The Junk Shop [Sberné sorovosti, 1965] (31:37)
Director Juraj Herz's first film may only run for 31 minutes, but it's still bristling with ideas and cinematic invention – watching this back in 1965, you'd have had little doubt that this man had a serious filmmaking future. The Junk Shop observes a single day in the colourful life of the establishment of the title, one based primarily around cheerful employee Haňta and his boss, Bohouš, and their interaction with primarily female customers, almost all of whom are trading in bundles of paper for cash or a lottery ticket. Many of these encounters are comical in nature, from the woman desperately searching for a mislaid invoice in the shop's mountain of waste paper – in which she subsequently loses her young son – to the former circus performer (clearly played by an unshaven male actor in drag) who demands a premium price for her old love letters due to the quality of their content. Briskly paced and consistently imaginative, it's tremendous and playful fun, from its almost Buñuelian disrespect for religion, to Bohouš's dreamy picturing of the flirty woman upstairs as the subject in a series of famous portrait paintings. There's so much going on here that I could fill a few pages describing the action and the comical layering, but it's best to just sit down and experience it for yourself. A terrific inclusion that despite a fair few dust spots and some small remaining damage, is in surprisingly good shape.

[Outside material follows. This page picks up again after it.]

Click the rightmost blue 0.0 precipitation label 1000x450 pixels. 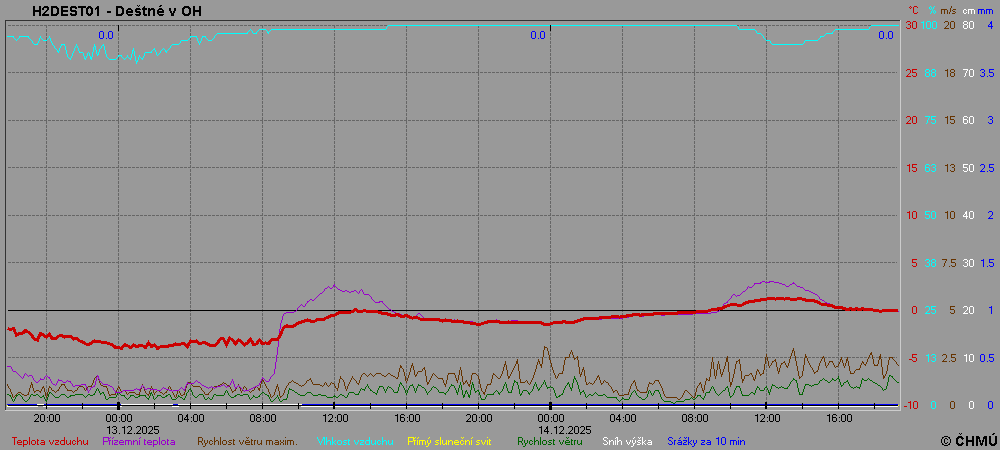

Audio Commentary with Kat Ellinger
The venerable Kat Ellinger – she of Diabolique magazine and The Daughters of Darkness podcast – is fast becoming the go-to authority on horror-themed works, at least for a number of our favourite distributors. The Cremator is one of her favourite films, and over the course of its 95-minute length she delivers a lorry-load of information on the film, director Juraj Herz, the Czech New Wave, author of the original novel, Ladislav Fuks, and more. It's fascinating and educational – I not only learned a lot, but have also added a number of films I was not even aware of onto my Must-See list. I've no doubt that Ellinger had some prompt notes to hand (at one point she does read out a quote), but for the most part this feels pleasingly off-the-cuff, driven by her passion for the film and her seemingly encyclopaedic knowledge of Czech and gothic horror cinema.

Karl and his son

The Projection Booth Podcast with Mike White and Samm Deighan
Playing as a non-screen-specific second commentary, this detailed discussion of the film from The Projection Booth podcast – which, a little surprisingly, runs for the exact length of the film itself – has almost no crossover with Kat Ellinger's contribution but is every bit as enthralling. Subjects covered including the lead character's almost constant stream of dialogue, the use of the fisheye lens, the political undertones, the editing and inventive scene transitions, and a whole lot more. Lead player Rudolf Hrusínský is intriguingly compared to Peter Lorre, the importance of leaflets within the film is highlighted, and a connection is even found to Twin Peaks. It's fascinating stuff, delivered with a shared and very genuine passion for the film itself.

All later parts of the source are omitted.